> The task: Echo the lines starting at the one containing "Click the empty Review step circle" and ending at the one containing "The image size is (235, 143).", both included, and nothing else.

— START Extracted data —

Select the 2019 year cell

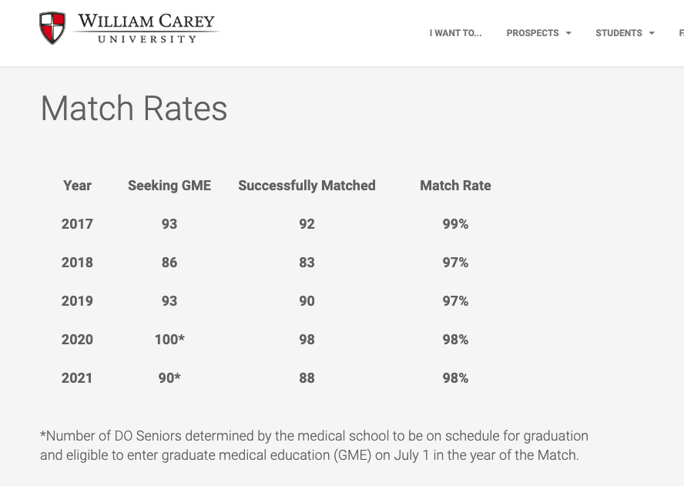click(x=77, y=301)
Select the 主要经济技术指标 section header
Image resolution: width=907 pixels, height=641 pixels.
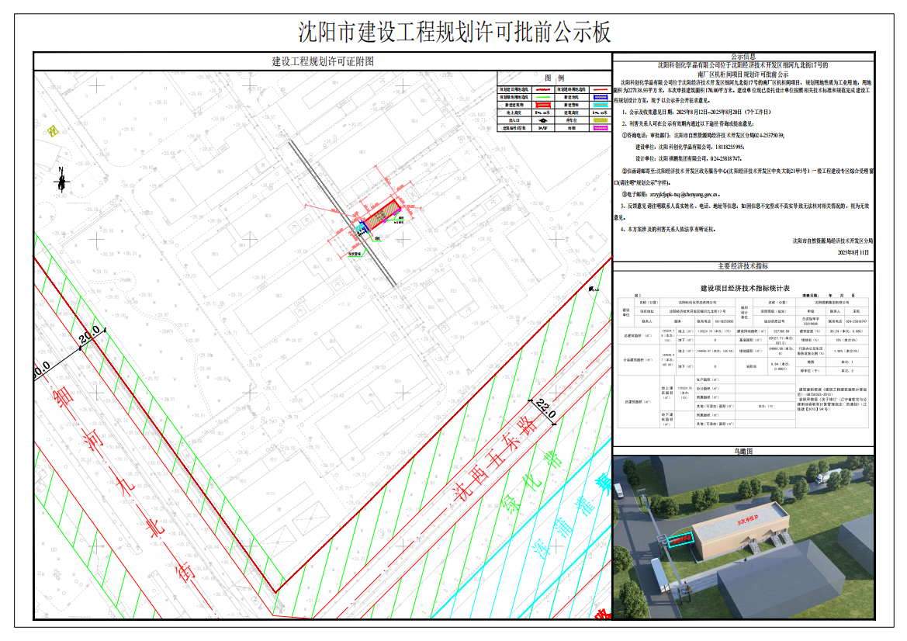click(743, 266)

— END Extracted data —
— START Extracted data —

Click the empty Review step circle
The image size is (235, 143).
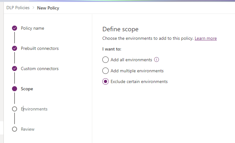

— END Extracted data —

> Result for this exercise:
Click the empty Review step circle
The image size is (235, 143).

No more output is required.